週明け11日の米株式市場でNYダウは10ドル高と小幅に3日続伸し、連日で過去最高値を更新した。ただ、旅客機「737MAX」の出荷再開見通しを発表したボーイングなどが押し上げ役となった格好で、米中貿易協議の先行き不透明感や香港のデモへの懸念から3ケタの下落となる場面もあった。本日の日経平均はこうした流れを引き継いで4円高からスタートすると、前日終値を挟んでもみ合う展開。米中協議への根強い期待から押し目買いが入り、一時23391.10円(59.26円高)まで上昇したが、一段の上値追いの動きは乏しかった。東証1部の値上がり銘柄は全体の4割強、対して値下がり銘柄は5割強となっている。
個別では、任天堂<7974>、ソニー<6758>、ファーストリテ<9983>、太陽誘電<6976>
などがしっかり。堅調な決算だった太陽誘電は朝高後に利益確定売りが出る場面もあったが、プラス圏で前場を折り返した。その他の決算発表銘柄では博報堂DY<2433>、浜松ホトニク<6965>などの上げが目立つ。前日に決算を受けて売られたダイフク<6383>は商いを伴って急反発。また、福島銀<8562>が連日で東証1部上昇率トップとなっており、東芝<6502>が完全子会社化を検討と報じられた東芝プラ<1983>なども上位に顔を出した。一方、売買代金トップのソフトバンクG<9984>が2%超下落しているほか、トヨタ自<7203>や三菱UFJ<8306>がさえない。業績予想を下方修正した三井金<
5706>や、ゲームアプリのリリース延期を嫌気した売りの続くオルトプラス<3672>が東証1部下落率上位に顔を出した。セクターでは、建設業、その他製品、石油・石炭製品などが上昇率上位。反面、非鉄金属、ゴム製品、その他金融業などが下落率上位だった。
前場の日経平均は朝方に一時マイナスとなったものの、プラス圏で推移する場面が多く、底堅い印象。しかし上値追いの動きも鈍く、前週末の当欄で予想したとおり「2
3000円台での日柄調整」といった様相だ。10月半ばからの1カ月での上昇幅はおよそ2000円に達する。8日発表された10月第5週(10月28日~11月1日)の投資主体別売買動向を見ると、外国人投資家の現物株買いが続く一方、逆張り志向の強い個人投資家は高値警戒感から売りを出している。
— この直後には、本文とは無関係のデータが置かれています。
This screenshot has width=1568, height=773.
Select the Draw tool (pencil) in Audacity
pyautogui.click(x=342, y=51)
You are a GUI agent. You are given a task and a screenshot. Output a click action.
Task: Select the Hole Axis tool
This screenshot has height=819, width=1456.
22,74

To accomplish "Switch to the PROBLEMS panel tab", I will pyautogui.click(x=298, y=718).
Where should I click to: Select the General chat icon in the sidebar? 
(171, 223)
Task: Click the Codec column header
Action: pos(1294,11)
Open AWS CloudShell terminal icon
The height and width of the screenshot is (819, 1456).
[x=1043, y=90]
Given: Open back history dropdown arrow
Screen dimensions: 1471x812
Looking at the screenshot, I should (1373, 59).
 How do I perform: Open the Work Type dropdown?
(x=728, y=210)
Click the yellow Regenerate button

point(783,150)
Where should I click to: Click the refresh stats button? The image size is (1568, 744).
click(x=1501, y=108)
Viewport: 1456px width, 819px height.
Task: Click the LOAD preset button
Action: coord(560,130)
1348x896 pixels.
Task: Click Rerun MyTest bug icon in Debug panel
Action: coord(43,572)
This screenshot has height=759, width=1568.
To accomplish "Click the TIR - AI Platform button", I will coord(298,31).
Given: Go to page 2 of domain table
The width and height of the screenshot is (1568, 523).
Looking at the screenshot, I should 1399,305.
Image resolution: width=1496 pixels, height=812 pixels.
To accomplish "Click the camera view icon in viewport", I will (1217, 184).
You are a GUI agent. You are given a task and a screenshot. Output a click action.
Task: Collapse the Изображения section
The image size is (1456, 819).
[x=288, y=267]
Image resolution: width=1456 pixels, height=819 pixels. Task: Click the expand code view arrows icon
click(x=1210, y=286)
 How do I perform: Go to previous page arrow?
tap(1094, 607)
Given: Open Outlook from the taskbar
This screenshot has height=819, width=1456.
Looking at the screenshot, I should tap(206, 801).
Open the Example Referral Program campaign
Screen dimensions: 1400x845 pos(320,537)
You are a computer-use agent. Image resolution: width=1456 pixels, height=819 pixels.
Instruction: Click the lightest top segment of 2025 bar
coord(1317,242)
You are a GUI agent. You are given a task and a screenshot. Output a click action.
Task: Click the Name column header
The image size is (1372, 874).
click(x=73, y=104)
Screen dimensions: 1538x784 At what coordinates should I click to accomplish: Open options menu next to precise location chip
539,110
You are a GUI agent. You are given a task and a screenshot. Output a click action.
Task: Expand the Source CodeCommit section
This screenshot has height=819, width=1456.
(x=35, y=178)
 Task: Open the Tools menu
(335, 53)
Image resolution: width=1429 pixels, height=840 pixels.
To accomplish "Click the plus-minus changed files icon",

先物については外国人投資家の買い越しが続いたが、足元で短期筋による買い戻しは一服しつつあるとも伝わっている。現在は外国人投資家の買いと個人投資家の売りが拮抗しやすい水準か。
また、本日は前場の東証1部売買代金が1兆円を下回っている。前日も1日を通じて2兆1000億円あまりで、売買がやや低調となりつつある。追加関税の段階的撤廃を巡り米中の認識の食い違いが表面化し、改めて慎重姿勢を強めた投資家が少なくないことが窺える。さらに、今週後半は米中の経済指標発表が多く、これらの内容を見極めたいとの思惑が出てくる可能性もある。やはり目先の日経平均は高値もち合いになるとみておきたい。なお、今週は7-9月期決算発表の最終盤となる。主要企業の発表はおおむね一巡しつつあるものの、本日も富士フイルム<4901>、日産自<7201>、住友不<8830>などが発表を予定している。